Jericho has been working hard during his sporadic NJPW matches, but he does not seem to be really capable of delivering the kinds of contests that should be considered great or even interesting beyond the uniqueness factor of Jericho working NJPW in the first place. He’s tried to compensate for not being able to physically deliver great matches by relying on weak brawling and plunder spots.

That was mostly what happened here again.

They brawled on the floor. A Singapore can was a key component of the match. They brawl on the commentation station (shaped like a table). They did more Singapore cane spots. They built to a big sequence involving chairs. Naito did the Codebreaker. More plunder spots. A low blow. They kicked out of finishers. Then a belt shot/Destino combo gave Naito the win.

All of those short cuts, smoke, mirrors, and cheap spots just do not make for interesting pro wrestling matches. If that is all Jericho is capable of doing anymore, then it is time for his NJPW run to end and soon. (**1/2)


Kenny Omega vs. Hiroshi Tanahashi

This was for Omega’s IWGP Heavyweight Championship.

In what has to be one of the most pleasantly surprising developments in recent NJPW history, this was one of the most interestingly worked main events in NJPW in what seems like forever. Did it have its flaws? Oh yea. Was it a mixed bag? OH YEA. It was still interesting though for the ideas utilized, and the way they worked together which is a great improvement upon the past couple of years.

The first part of the match was all about establishing that Kenny Omega was infinitely better than Okada. He dominated the match with ease. If anything, he did it so casually that it was kind of boring to watch. The silver lining though was that it set up things for later in the match in a meaningful way.

A key difference between Tanahashi and Omega was showcased during this portion of the contest. Omega was willing to less “civil” things to win pro wrestling. He did not follow the proper “etiquette” of how one is expected to conduct themselves in a Wrestle Kingdom main event.

The key point that illustrated this was that Kenny pulled out a table to use. Tanahashi ended up being the person to have the opportunity to use it. He looked at the table. But he could not bring himself to use Chekhov’s table early on. Even with being as overmatched as he was, he still could not use it.

Tanahashi sensed that the usual would not do though. He desperately hung onto Omega’s leg to connect on a gnarly dragon screw (and of course, Omega had to sell the knee like it was going for to fall off at first only to be doing deadlift powerbombs a few minutes later – he really is so annoying sometimes). He even brought back his Styles Clash for the first time since 2014 (heavy shot at Taube for saying he doesn’t do cool movez).

And then in the big moment, he was even willing to use that table that was set up earlier in the match. Because a table that is set up in the first act of match will surely have someone go through said table before it is all said and done.

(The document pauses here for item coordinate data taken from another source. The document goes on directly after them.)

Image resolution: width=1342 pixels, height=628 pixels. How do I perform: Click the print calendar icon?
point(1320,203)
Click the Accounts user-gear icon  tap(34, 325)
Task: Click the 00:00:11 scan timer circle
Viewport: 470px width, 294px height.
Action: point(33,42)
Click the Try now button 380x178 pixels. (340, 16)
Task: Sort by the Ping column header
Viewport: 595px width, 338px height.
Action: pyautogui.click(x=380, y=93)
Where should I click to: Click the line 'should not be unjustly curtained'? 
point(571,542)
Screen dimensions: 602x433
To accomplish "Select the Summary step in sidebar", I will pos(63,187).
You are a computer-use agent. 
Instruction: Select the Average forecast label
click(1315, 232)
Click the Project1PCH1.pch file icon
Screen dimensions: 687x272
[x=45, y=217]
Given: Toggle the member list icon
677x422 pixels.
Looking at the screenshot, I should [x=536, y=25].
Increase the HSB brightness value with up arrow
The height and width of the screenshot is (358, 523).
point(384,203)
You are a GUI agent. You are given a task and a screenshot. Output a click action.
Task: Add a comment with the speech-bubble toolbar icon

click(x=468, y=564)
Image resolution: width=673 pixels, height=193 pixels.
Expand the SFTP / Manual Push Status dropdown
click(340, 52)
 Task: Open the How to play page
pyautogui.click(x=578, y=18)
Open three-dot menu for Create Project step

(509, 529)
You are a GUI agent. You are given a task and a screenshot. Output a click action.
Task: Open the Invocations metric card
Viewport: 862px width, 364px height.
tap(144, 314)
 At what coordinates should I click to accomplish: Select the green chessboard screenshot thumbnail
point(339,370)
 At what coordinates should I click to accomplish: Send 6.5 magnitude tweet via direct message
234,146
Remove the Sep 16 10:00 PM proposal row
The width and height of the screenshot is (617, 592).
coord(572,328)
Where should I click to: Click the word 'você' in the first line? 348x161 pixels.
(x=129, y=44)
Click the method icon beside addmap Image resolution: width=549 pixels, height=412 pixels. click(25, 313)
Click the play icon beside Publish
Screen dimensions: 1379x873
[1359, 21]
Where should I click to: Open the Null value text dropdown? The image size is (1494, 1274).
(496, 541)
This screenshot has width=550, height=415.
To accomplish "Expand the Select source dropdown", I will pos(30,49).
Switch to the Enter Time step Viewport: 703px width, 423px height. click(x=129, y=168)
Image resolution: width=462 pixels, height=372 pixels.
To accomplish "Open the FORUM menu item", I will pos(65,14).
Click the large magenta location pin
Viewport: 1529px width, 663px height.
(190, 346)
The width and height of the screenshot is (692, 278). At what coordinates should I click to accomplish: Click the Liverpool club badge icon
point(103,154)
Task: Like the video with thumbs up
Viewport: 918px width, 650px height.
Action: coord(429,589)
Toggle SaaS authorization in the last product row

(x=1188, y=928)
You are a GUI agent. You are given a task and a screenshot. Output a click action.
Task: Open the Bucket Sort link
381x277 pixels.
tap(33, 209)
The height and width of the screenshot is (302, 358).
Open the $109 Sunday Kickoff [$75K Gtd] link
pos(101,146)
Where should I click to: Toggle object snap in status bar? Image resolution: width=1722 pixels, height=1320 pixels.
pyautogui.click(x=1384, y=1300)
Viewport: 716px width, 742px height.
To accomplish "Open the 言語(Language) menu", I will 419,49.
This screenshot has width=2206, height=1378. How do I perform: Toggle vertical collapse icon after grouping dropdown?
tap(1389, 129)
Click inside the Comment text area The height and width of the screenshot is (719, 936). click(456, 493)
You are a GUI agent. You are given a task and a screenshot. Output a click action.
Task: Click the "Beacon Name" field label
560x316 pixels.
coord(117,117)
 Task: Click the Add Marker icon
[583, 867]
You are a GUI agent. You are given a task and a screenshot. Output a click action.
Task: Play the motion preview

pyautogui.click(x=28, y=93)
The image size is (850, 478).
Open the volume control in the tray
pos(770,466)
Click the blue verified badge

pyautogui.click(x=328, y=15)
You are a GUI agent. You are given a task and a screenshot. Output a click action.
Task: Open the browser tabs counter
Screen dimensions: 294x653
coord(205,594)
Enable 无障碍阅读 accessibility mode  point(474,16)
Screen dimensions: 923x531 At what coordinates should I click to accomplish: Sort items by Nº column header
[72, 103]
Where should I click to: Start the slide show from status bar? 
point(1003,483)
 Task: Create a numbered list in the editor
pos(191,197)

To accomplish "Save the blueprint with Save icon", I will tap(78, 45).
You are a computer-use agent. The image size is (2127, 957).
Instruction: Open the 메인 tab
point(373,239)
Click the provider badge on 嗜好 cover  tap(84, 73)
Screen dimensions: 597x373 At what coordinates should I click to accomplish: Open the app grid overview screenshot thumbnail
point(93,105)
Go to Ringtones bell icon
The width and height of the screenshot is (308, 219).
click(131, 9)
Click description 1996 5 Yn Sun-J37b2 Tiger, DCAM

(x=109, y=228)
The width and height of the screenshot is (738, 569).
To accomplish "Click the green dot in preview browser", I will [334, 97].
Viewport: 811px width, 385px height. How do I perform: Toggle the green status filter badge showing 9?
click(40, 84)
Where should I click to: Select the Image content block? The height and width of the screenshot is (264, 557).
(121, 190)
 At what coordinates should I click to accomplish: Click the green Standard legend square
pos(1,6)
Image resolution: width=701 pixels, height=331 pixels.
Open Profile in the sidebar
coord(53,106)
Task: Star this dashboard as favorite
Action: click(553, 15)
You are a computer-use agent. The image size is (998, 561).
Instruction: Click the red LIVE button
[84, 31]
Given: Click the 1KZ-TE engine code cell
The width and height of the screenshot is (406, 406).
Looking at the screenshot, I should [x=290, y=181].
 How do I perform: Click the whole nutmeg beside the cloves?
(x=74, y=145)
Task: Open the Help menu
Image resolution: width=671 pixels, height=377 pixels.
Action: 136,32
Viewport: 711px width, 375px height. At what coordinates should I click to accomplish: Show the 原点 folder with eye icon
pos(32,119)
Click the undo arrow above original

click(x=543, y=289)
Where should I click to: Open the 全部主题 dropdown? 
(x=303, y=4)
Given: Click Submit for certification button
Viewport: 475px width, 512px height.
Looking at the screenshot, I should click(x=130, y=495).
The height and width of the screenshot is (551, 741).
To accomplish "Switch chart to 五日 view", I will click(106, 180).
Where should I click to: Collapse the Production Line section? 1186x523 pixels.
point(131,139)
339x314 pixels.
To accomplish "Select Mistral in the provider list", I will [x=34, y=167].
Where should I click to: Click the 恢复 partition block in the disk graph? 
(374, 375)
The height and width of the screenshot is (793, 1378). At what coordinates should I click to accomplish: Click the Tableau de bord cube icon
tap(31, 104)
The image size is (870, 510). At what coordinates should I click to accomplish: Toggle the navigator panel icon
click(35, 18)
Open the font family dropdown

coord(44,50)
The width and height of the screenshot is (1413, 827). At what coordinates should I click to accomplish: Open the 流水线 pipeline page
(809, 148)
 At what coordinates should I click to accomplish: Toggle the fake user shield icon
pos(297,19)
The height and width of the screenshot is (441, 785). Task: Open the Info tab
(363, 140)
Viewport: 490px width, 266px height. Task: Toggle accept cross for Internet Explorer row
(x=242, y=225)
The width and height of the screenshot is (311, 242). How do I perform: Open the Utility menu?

Omega was placed on the table that was on the floor. Tanahashi set up for the High Fly Flow. He went for it. But Kenny got off the table, and Tanahashi crashed through it instead. For Tanahashi, using a table in the main event of Wrestle Kingdom while competing for the IWGP Heavyweight Championship would just be rude. He recognized that he had to do that though if he wanted to win and paid the price. It was beautiful.

From there though, things still managed to be more even. Omega had lost the firm advantage he had going for him for so long. Tanahashi built up momentum, and he eventually managed to put Omega away with one of many High Fly Flows.

The match was not all that it could be and ending up in a situation where Tanahashi fucking wins the belt back in the main event of Wrestle Kingdom is so groan-inducing. It was mostly interesting to watch play out though and clearly exceeded rational expectations of what these two would do together. (***1/4)

The final score: review Good
The 411
A solid stadium show for NJPW! One of their better big shows in many years.